Sharkskin lines differ from the new Mastery Textured series two ways. First, the type of textured structure on the surface of the line and second, how much of that structure is present. Sharkskin lines have a diamond shaped pattern covering the entire circumference of the line. This diamond pattern is fairly aggressive, or rather, it has large peaks and valleys. Mastery Textured lines have a dimpled structure similar to those found on a golf ball. Also, the dimples do not cover the entire circumference of the line but instead are evenly spread out around the line's surface. Having ANY structured surface on a fly line will enhance the performance of the line in four ways. It will make it easier to cast, make it float higher on the surface, make it last longer with normal wear, and make it have less memory. The more radical the structure and the more of that structure present, the more these characteristics are enhanced. The two lines also differ in how they feel. Sharkskin, due to its more aggressive structure, feels much more course in the hands while a Mastery Textured line feels much more like a conventional smooth fly line.
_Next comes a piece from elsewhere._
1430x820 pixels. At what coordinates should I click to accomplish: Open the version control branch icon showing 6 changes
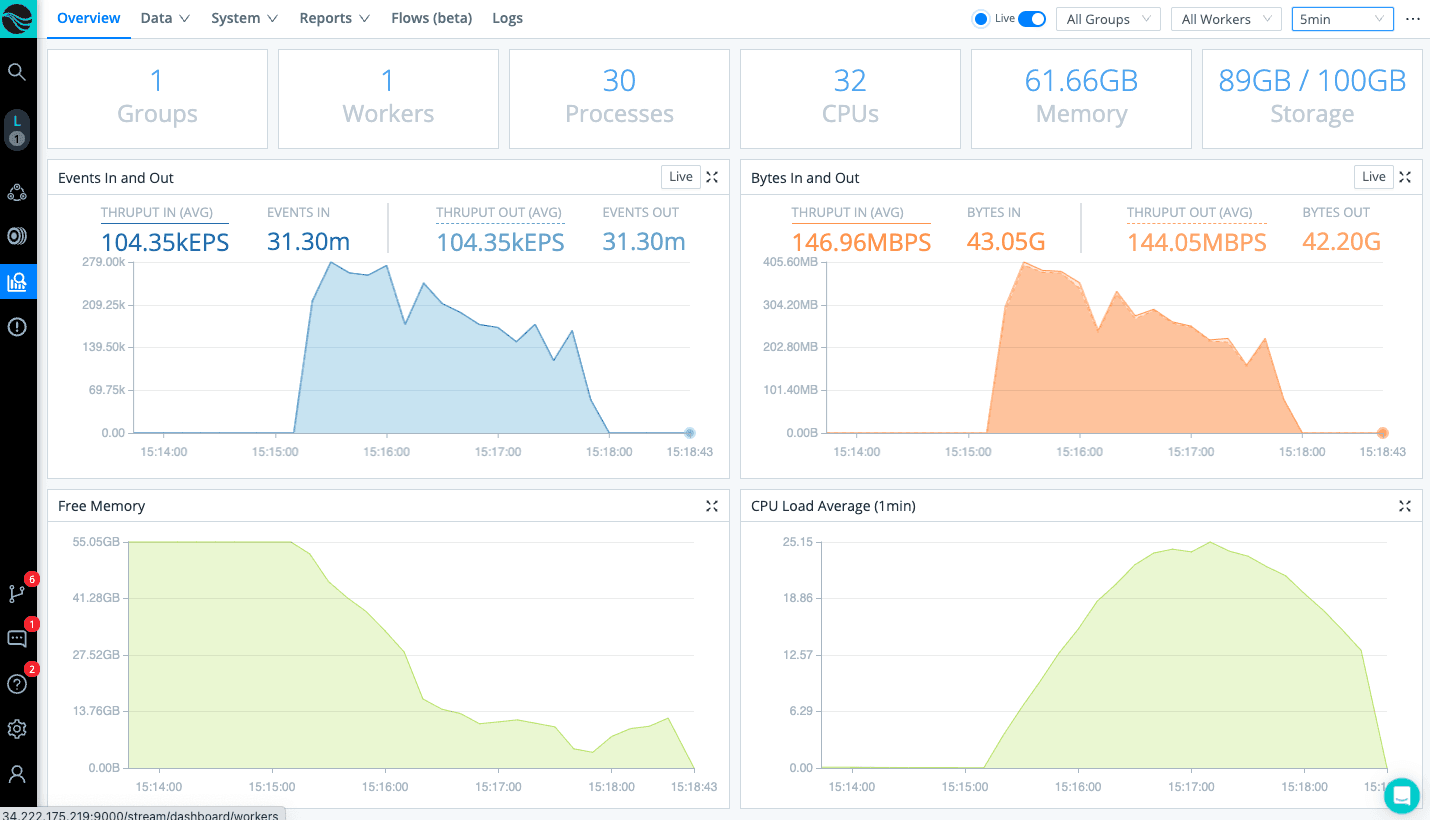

Now on to the tapers…The GPX is an all around line. It handles anything from small dries to big hoppers to indicators to streamers. It's a half line size heavy, so if you're buying a 5 weight, you're essentially buying a 5.5 weight. This is a nice feature when using it with a fast action rod - which may require a bit heavier line. Also to note, the GPX comes in both a Sharkskin version and a Mastery Textured version. The taper is the same in both series, only the type of texture on the line differs. Some drawbacks of the GPX are that some users may find it a bit too aggressive for fine dry fly fishing. They also may find it not as accurate as some of the more precise line series (like our Mastery Trout taper).
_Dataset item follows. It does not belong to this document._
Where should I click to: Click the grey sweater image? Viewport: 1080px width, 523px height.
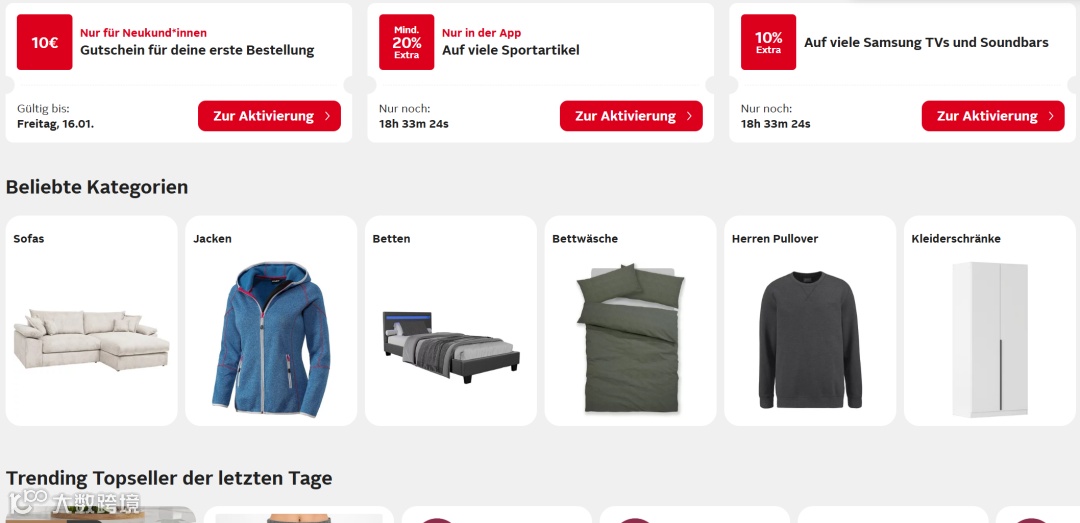click(x=810, y=340)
The Ultimate Trout was made to be a great all around trout line as well. However, it tends to lean a bit more toward the lighter stuff than the GPX. For instance, it is a true 5 weight. Also, it has a bit longer front taper, so it is a bit more accurate and works a bit better for the small stuff. Can it throw nymphs and indicators? Absolutely, however, the GPX can probably do it a bit better. It does have dry-tip (as does the GPX) and also stream lined loops on the tips for quick leader connections.

Based on what you plan to fish, I'd recommend the GPX. Based on what you've told me (70% nymph fishing), the GPX sounds a bit more suitable for what you're doing. Obviously, the kind of rod you're throwing and your casting style plays a huge role. However, the GPX is one of our best sellers for a reason - it's just a great all around trout line! The type of texture on the line is up to you – Sharkskin if you’re looking for something very extreme or Mastery Textured if you’d like something that feels more like what you’re used to.

That's a lot of information but I think it should help in your decision process. The distance you're presenting flies (70 feet) should be attainable with both lines and both are pretty comparable in long distance.